>>>>>
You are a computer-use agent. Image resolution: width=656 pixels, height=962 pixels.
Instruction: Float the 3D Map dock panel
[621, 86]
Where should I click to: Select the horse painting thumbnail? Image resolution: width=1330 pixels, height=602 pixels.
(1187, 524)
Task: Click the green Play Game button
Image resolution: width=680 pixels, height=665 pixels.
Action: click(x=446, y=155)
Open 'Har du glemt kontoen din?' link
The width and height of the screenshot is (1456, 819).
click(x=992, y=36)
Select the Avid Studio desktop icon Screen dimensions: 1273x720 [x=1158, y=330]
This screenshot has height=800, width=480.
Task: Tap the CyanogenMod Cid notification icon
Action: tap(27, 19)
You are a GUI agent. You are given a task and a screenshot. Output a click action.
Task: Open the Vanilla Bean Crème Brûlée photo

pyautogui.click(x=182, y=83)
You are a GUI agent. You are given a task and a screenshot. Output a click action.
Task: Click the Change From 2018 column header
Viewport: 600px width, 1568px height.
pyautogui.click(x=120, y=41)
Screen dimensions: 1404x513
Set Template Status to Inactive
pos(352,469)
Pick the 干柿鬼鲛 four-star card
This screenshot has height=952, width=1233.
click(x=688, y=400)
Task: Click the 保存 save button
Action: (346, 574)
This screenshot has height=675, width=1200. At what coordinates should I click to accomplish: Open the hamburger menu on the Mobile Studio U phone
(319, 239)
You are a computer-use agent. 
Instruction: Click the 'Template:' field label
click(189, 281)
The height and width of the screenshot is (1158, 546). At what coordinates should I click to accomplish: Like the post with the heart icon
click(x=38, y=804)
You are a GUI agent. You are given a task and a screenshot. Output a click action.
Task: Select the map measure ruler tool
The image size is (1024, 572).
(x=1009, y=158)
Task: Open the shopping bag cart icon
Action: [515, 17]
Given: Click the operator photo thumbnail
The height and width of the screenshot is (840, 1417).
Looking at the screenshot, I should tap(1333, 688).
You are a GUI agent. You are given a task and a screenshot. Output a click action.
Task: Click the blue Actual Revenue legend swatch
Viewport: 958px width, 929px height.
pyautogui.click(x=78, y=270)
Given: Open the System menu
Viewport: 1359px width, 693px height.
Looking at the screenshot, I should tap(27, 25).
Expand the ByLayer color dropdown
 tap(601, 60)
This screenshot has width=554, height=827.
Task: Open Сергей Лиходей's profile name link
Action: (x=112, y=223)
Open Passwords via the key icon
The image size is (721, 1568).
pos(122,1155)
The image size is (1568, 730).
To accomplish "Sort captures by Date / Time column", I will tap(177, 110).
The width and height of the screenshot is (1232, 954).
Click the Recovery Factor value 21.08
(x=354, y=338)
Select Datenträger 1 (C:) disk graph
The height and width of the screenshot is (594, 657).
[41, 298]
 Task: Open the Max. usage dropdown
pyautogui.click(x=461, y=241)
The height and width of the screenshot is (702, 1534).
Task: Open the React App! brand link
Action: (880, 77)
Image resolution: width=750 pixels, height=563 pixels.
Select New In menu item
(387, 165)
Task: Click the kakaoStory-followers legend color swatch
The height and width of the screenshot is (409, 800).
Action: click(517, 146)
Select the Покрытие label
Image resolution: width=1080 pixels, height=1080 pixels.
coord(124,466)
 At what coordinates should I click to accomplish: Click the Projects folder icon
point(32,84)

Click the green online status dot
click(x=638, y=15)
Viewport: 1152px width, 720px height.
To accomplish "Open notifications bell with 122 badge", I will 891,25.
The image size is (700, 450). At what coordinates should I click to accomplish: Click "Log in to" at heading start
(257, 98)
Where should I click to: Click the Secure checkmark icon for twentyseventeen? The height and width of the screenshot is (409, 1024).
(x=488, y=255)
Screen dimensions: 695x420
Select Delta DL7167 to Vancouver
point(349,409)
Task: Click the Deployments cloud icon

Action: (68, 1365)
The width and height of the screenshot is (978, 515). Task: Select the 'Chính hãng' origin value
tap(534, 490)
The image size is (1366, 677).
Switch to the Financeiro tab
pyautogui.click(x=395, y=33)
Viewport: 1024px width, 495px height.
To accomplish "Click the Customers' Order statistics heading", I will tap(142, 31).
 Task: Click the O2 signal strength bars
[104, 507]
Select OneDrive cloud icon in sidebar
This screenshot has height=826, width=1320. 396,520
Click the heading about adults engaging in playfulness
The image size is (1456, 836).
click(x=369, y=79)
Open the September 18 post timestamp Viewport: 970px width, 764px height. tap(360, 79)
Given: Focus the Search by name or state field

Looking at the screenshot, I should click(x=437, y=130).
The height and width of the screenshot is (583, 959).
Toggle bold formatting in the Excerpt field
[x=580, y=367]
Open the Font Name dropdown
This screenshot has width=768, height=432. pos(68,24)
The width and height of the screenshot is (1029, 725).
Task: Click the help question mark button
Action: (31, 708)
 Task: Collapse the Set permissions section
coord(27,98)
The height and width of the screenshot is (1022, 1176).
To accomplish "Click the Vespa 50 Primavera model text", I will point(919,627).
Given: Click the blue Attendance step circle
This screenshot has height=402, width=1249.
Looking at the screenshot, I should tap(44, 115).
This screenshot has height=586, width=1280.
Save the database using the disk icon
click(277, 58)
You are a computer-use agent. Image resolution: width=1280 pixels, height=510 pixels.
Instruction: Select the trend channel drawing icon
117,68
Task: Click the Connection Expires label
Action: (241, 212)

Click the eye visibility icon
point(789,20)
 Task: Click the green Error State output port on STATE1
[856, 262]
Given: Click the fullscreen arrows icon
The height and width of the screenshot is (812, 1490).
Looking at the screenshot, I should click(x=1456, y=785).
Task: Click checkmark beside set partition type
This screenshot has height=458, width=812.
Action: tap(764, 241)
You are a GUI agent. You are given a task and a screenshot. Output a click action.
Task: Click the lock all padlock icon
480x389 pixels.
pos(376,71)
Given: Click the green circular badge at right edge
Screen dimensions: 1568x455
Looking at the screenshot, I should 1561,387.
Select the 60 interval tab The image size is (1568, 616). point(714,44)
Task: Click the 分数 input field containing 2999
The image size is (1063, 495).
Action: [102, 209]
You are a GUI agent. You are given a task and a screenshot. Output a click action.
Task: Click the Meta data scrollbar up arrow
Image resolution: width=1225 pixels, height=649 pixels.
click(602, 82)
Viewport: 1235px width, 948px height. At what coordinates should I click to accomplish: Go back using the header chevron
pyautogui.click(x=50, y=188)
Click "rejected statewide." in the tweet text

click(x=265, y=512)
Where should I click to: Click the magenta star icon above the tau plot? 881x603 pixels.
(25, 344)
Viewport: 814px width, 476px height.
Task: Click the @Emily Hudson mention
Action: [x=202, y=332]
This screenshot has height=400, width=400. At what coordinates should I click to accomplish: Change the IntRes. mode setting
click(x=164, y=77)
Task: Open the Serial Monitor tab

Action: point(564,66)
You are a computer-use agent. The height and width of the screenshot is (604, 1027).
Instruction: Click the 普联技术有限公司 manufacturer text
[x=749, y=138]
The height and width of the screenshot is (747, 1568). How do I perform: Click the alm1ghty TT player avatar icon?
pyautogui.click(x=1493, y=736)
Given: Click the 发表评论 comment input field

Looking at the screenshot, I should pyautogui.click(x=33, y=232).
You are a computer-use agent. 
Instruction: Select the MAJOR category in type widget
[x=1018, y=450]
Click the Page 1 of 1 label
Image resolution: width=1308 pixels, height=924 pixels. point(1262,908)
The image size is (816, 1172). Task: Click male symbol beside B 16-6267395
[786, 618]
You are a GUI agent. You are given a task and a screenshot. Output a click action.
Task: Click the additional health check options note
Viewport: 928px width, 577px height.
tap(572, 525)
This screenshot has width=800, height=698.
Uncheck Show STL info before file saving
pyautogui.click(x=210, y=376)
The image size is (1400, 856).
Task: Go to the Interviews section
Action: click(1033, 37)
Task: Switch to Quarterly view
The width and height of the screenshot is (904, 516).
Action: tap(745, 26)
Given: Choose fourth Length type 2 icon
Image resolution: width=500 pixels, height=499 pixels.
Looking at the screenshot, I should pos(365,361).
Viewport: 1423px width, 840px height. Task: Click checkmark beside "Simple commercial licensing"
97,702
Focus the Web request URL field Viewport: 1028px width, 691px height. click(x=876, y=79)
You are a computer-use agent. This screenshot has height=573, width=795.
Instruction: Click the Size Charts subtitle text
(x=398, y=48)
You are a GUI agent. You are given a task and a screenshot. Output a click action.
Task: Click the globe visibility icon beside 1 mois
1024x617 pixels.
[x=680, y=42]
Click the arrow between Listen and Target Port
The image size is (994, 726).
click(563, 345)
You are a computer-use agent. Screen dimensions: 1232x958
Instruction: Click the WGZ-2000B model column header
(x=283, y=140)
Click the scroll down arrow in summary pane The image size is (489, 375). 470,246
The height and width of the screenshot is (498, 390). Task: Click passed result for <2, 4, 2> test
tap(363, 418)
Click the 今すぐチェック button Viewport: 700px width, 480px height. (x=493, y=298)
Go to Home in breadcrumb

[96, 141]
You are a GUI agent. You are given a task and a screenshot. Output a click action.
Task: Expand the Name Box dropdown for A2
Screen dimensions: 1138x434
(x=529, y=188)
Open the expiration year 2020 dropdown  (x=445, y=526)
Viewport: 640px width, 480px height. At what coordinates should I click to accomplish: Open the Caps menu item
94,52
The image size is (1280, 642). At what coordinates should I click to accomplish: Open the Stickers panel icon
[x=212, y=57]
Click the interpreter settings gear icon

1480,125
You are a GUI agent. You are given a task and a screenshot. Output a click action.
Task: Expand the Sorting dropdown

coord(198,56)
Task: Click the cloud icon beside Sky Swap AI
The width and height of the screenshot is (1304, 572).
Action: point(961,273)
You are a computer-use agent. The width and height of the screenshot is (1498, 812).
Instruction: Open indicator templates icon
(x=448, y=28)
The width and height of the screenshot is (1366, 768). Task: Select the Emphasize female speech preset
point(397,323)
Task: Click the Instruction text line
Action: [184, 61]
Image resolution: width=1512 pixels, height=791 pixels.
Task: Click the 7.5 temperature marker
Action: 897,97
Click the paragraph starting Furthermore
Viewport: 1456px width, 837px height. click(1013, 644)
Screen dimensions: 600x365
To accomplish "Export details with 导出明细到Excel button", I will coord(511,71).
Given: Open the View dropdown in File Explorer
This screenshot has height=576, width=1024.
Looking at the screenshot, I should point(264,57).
<<<<<
- [Exercise goal] Looking back over the data above, restate word for word the lines that begin at the line with "Task: Open the Serial Monitor tab" and end at the line with "Click the scroll", inclusive.

- [Task solution]
Task: Open the Serial Monitor tab

Action: point(564,66)
You are a computer-use agent. The height and width of the screenshot is (604, 1027).
Instruction: Click the 普联技术有限公司 manufacturer text
[x=749, y=138]
The height and width of the screenshot is (747, 1568). How do I perform: Click the alm1ghty TT player avatar icon?
pyautogui.click(x=1493, y=736)
Given: Click the 发表评论 comment input field

Looking at the screenshot, I should pyautogui.click(x=33, y=232).
You are a computer-use agent. 
Instruction: Select the MAJOR category in type widget
[x=1018, y=450]
Click the Page 1 of 1 label
Image resolution: width=1308 pixels, height=924 pixels. point(1262,908)
The image size is (816, 1172). Task: Click male symbol beside B 16-6267395
[786, 618]
You are a GUI agent. You are given a task and a screenshot. Output a click action.
Task: Click the additional health check options note
Viewport: 928px width, 577px height.
tap(572, 525)
This screenshot has width=800, height=698.
Uncheck Show STL info before file saving
pyautogui.click(x=210, y=376)
The image size is (1400, 856).
Task: Go to the Interviews section
Action: click(1033, 37)
Task: Switch to Quarterly view
The width and height of the screenshot is (904, 516).
Action: tap(745, 26)
Given: Choose fourth Length type 2 icon
Image resolution: width=500 pixels, height=499 pixels.
Looking at the screenshot, I should pos(365,361).
Viewport: 1423px width, 840px height. Task: Click checkmark beside "Simple commercial licensing"
97,702
Focus the Web request URL field Viewport: 1028px width, 691px height. click(x=876, y=79)
You are a computer-use agent. This screenshot has height=573, width=795.
Instruction: Click the Size Charts subtitle text
(x=398, y=48)
You are a GUI agent. You are given a task and a screenshot. Output a click action.
Task: Click the globe visibility icon beside 1 mois
1024x617 pixels.
[x=680, y=42]
Click the arrow between Listen and Target Port
The image size is (994, 726).
click(563, 345)
You are a computer-use agent. Screen dimensions: 1232x958
Instruction: Click the WGZ-2000B model column header
(x=283, y=140)
Click the scroll down arrow in summary pane The image size is (489, 375). 470,246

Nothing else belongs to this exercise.